Invariably, treatment is required of obturator hernias due to the likelihood of there being strangulation of the hernia. Also, these hernias often require treatment as an emergency procedure, as it is unlikely that the obturator hernia is likely to be reducible.

The treatment options for an obturator hernia are thus to be decided between an open and laparoscopic procedure. Laparoscopic hernia repairs are becoming more prevalent, with a number of reports of obturator hernia being repaired via a minimally-invasive approach 28. Given the location of obturator hernia deep within the pelvis, a laparoscopic approach allows for clear visualisation of the contents of the hernia and subsequent treatment. Almost all case reports published have described a transabdominal preperitoneal (TAPP) approach 29. This would allow the surgeon to visually inspect the contents of the hernia, and if bowel were present, to assess the viability of the incacerated/strangulated bowel. If a bowel resection were required, this could be performed either laparoscopically or via conversion to an open operation, depending on the experience of the operating surgeon.

The operative steps in an open procedure remain the same for any strangulated hernia repair – requiring a lower midline laparotomy, identification of the hernia, inspection of the contents, with possible bowel resection and anastomosis, followed by repair of the hernial orifice with either primary suture repair or with mesh placement 30. Other approaches are described, including retropubic and inguinal approaches; however, these should be performed by surgeons with experience in such approaches 29. A lower midline laparotomy being a very common approach may be one that surgeons would be more familiar with, and less likely to cause any issues.

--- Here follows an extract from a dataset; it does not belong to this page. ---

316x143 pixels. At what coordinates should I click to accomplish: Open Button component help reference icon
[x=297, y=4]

The laparoscopic approach has been described previously. For a transabdominal preperitoneal repair, pneumoperitoneum is achieved (normally via an open Hassen technique), with ports placed 5cm either side of the midline below the umbilicus. This is especially so as it would be prudent for the clinical evaluation of the contralateral side (if initially diagnosed with a unilateral obturator hernia), as there might be missed bilateral herniae in this population 31. Once the hernial sac is identified, it is gently retracted using careful dissection if required. The hernial contents are visualized, paying attention to the bowel if present. A bowel resection may be required and will follow well-established operative steps. The excess hernial sac may be left behind, avoiding unnecessary dissection. The final part of the procedure would be the placement of a mesh. An incision is made on the anterior aspect of the abdomen using diathermy. This incision is then extended using sharp dissection, thus allowing the surgeon to tease the peritoneum alone away from the pre-peritoneal fat. Once adequate space is created, a mesh may be placed in this space. The peritoneal covering is then sutured closed.

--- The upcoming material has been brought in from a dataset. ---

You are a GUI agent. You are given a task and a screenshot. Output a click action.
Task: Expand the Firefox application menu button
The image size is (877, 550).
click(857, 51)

Obturator hernia prognosis

Obturator herniae pose an interesting challenge in estimating mortality – due to their rare presentation. Historically, the mortality has been estimated between 13% to 40% and has been reported in more recent reports as well 32. Equally, the morbidity of the condition relates to the late presentation and identification of the problem. This can lead to infective complications (such as the development of collections) and anastomotic leaks (due to bowel resections) 33.